- [Passage]:
------------------------
Sunday, 16 December 2007

Lectures at Mickve Israel, Savannah, Georgia on 14th and 15th December 2007

Dr. Navras Jaat Aafreedi with Rabbi Arnold Mark Belzer of Congregation Mickve Israel, Savannah, Georgia, and Mrs. Belzer at the synagogue

Dr. Navras Jaat Aafreedi with Rabbi Arnold Mark Belzer, Founder & East Coast Director of the Sino-Judaic Institute at the Mickve Israel Congregation synagogue he is the rabbi of

Dr. Navras Jaat Aafreedi with the emblem of the Mickve Israel Congregation, founded in 1773, the third oldest in America

Dr. Navras Jaat Aafreedi addressing the congregation

Dr. Navras Jaat Aafreedi giving the lecture

Tuesday, 4 December 2007

Unexpected, Impassioned Student of Indian Jewry

Dr. Navras Jaat Aafreedi

Cynthia Dettelbach, ed., Cleveland Jewish News, November 30, 2007

The title of Navras Jaat Aafreedi’s lecture caught my eye: “Jewish Contributions to Indian Cinema.” It sounded like an academic variation on the old joke about “the elephant and the Jewish question” as if everything, no matter how far- fetched, has a Jewish connection.
Only this was no joke.

I spoke with Dr. Aafreedi by phone prior to his talk sponsored by the Judaic Studies Program and the Samuel Rosenthal Center for Judaic Studies at Case Western Reserve University.
We touched on Indian cinema, the Jewish population of India, and perhaps most interesting of all, the attraction of the young Indian scholar to the subject of Jews.

His doctoral thesis, now an e-book, is titled The Indian Jewry and the Self-Professed “Lost Tribes of Israel" in India. While it is written in English, he has published numerous papers on Jewish themes in Urdu, the common language of almost all South Asian Muslims, the largest Muslim population in the world.

The Indian film industry, largest in the world today, produces 800 motion pictures annually. Knowing mostly of “Bollywood-style” films, I assumed that India was relatively new to the cinematic arts. Aafreedi quickly corrected my error. India, he noted, began making films roughly the same time as Hollywood, in the early years of the 20th century.
------------------------
- [Data lines]:
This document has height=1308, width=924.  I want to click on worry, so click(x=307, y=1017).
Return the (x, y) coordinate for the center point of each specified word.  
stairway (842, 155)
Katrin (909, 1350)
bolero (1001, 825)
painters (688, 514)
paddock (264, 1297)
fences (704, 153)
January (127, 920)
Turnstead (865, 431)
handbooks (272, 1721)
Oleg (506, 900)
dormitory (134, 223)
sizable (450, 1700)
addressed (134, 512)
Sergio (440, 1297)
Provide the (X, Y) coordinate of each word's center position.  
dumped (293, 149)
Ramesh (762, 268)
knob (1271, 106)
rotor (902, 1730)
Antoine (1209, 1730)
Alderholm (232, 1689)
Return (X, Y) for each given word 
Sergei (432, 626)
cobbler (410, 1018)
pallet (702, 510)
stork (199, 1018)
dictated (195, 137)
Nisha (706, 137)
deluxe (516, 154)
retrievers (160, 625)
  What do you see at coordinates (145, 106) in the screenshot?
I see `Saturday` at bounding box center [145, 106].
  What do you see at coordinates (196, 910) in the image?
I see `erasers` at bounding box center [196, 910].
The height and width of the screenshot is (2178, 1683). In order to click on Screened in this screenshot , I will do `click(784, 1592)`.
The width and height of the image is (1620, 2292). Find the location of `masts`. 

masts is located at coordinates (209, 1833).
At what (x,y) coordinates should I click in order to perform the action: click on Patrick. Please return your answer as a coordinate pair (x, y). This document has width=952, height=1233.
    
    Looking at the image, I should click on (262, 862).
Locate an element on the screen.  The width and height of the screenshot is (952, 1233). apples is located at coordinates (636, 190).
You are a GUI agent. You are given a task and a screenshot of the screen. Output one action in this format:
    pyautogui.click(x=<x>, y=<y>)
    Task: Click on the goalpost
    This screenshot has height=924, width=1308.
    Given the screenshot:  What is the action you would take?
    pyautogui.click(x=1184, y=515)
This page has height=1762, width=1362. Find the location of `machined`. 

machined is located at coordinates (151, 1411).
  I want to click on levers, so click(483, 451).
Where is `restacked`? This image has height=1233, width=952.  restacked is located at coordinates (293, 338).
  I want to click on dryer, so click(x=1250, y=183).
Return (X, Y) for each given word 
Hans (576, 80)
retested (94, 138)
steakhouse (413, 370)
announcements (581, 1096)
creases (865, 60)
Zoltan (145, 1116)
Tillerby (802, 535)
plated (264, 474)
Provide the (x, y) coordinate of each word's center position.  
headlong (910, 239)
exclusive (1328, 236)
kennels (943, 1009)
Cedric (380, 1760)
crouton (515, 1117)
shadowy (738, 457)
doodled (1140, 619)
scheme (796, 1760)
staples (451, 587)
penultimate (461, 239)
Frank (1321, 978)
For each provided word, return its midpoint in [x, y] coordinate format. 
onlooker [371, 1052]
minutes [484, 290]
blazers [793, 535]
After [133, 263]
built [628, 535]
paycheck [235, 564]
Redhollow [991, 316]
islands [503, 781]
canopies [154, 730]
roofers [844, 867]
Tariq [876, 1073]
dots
------------------------
In the page on Indian Jewry, why did the editor assume India was relatively new to filmmaking, and what made that assumption an error? Answer in one to three sentences. The records are separate material, independent of the page on Indian Jewry.

The editor assumed India was relatively new to the cinematic arts because she knew mostly of "Bollywood-style" films. Aafreedi corrected her: India began making films at roughly the same time as Hollywood, in the early years of the 20th century.